Baseball is Dr. Andrews’ favorite sport and he is extremely concerned about the number of arm and elbow injuries, especially with young pitchers.
“I think they should outlaw the radar gun. Young pitchers, coaches, scouts and parents put so much emphasis now on throwing hard that these kids are hurting their elbows and their shoulders because they’re trying to throw 90 miles an hour,” said Andrews.
“A lot of these injuries could be prevented and it’s gotten to a point where I am seeing more and more young kids in my office.”
The famed surgeon said studies have found that pitches who throw more than 85 miles per hour have a far great potential of getting hurt because “it creates a lot of stress on elbows that are still developing.”
So how do you prevent the elbow injuries? Andrews said year-round baseball for pitchers should be banned. He said pitchers need a rest period.

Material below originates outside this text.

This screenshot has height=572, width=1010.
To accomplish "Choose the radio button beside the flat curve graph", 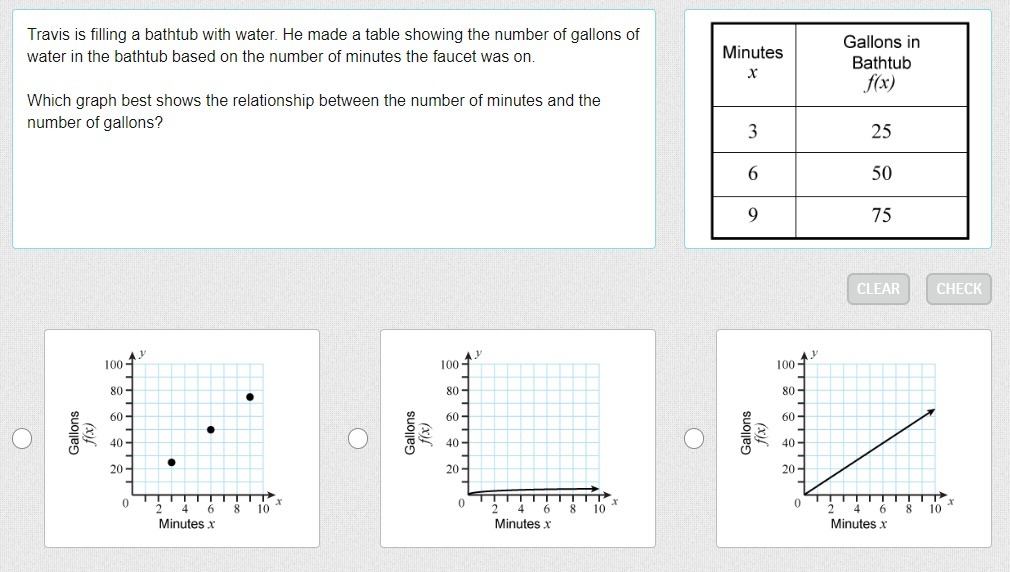I will (358, 438).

“Baseball is a development sport and the ligaments in the elbow need rest to develop,” said Andrews who added that showcase events cause damage with pitching prospects throwing for pro and college scouts when pitchers aren’t in shape or they have pitched the day before.
While football is the most popular sport in America, it has come under heavy scrutiny for concussions and it causing alzheimers or dementia later in life. Of course, there are plenty of people who didn’t play football who have these same problems. A lot of it can be traced to a person’s genes or it’s just called getting old.
All sports come with risks, but sitting around doing nothing — especially when someone is young — isn’t much of a way to live.
Playing team sports help develop social and emotional skills as well. It teaches mutual support, personal sacrifice, group decision-making and determination. It teaches youths how to deal with the ups and downs they will face in life.
My advice — take it or leave — is to have fun and play as many as you want.
Jim Walker is sports editor of The Ironton Tribune.